- Exercise task A:
Write out again the part of the RS7 forum thread starting with "We're excited! And" and going on through "out further adieu...".
- Exercise task B:
In the RS7 forum thread, what nickname was given to the Signal Green car?
- Exercise task C:
Pick up the RS7 forum thread from where it stops and keep it going.

- Selection:
# :: ECS Tuning :: Signal Green RS7 Build - The Hulk



## ECS Tuning - Audi (Oct 12, 2009)

We're excited! And for good reason! Our Signal Green RS7 has finally arrived and we wanted to share some beauty shots with everyone. 

Nicknamed "The Hulk" (for obvious reasons) this platform is truly amazing and we can't wait to start digging in. We have some great ideas already flowing with where we want to go with this vehicle as well as product development, so stay tuned for its transformation! 

Anyways, with out further adieu...














































Cheers! 

Jason


----------



## ECS Tuning - Audi (Oct 12, 2009)

Here's another neat shot we did experimenting with a "silhouette" effect! 










Jason


----------



## Dan Halen (May 16, 2002)

:heart: Signal Green.


----------



## [email protected] (Apr 9, 2004)

Awesome. We'll make sure to run a story.


----------



## ECS Tuning - Audi (Oct 12, 2009)

[email protected] said:


> Awesome. We'll make sure to run a story.


Appreciate it! :thumbup::thumbup:

Jason


----------



## 716YETI (May 31, 2011)

Was this a special order color making it unique?


----------



## ECS Tuning - Audi (Oct 12, 2009)

716YETI said:


> Was this a special order color making it unique?


Yes this was a special order color before Audi killed the custom paint program for new vehicles. 

Jason


----------



## 716YETI (May 31, 2011)

- Collected data:
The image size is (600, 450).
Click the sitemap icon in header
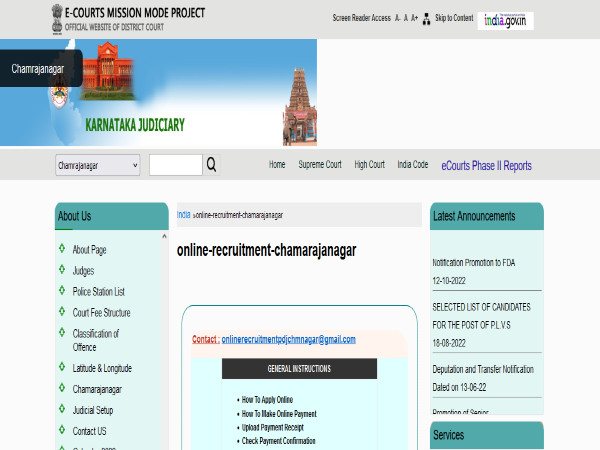427,18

- Final result A:
We're excited! And for good reason! Our Signal Green RS7 has finally arrived and we wanted to share some beauty shots with everyone. 

Nicknamed "The Hulk" (for obvious reasons) this platform is truly amazing and we can't wait to start digging in. We have some great ideas already flowing with where we want to go with this vehicle as well as product development, so stay tuned for its transformation! 

Anyways, with out further adieu...

- Final result B:
"The Hulk"

- Final result C:
ECS Tuning - Audi said:


> Yes this was a special order color before Audi killed the custom paint program for new vehicles.
> 
> Jason


Nice! What did you end up doing with this project?


----------



## ECS Tuning - Audi (Oct 12, 2009)

716YETI said:


> Nice! What did you end up doing with this project?


Our RS7 got an APR tune, Milltek Valvesonic exhaust, custom ADV1 wheels, and we also installed the H&R lowering module. 

Below are some updated photos. 





Jason


----------



## 716YETI (May 31, 2011)

It is amazingly quick... and it looks good in my driveway.


----------



## tonymission (Jan 26, 2016)

Was just going to say --- I would buy that! Haha
Love the green. Any more pics yeti?


Sent from my iPhone using Tapatalk


----------



## 716YETI (May 31, 2011)

tonymission said:


> Was just going to say --- I would buy that! Haha
> Love the green. Any more pics yeti?
> 
> 
> Sent from my iPhone using Tapatalk


Not yet, it was -14 here today and it has a blanket of snow on it.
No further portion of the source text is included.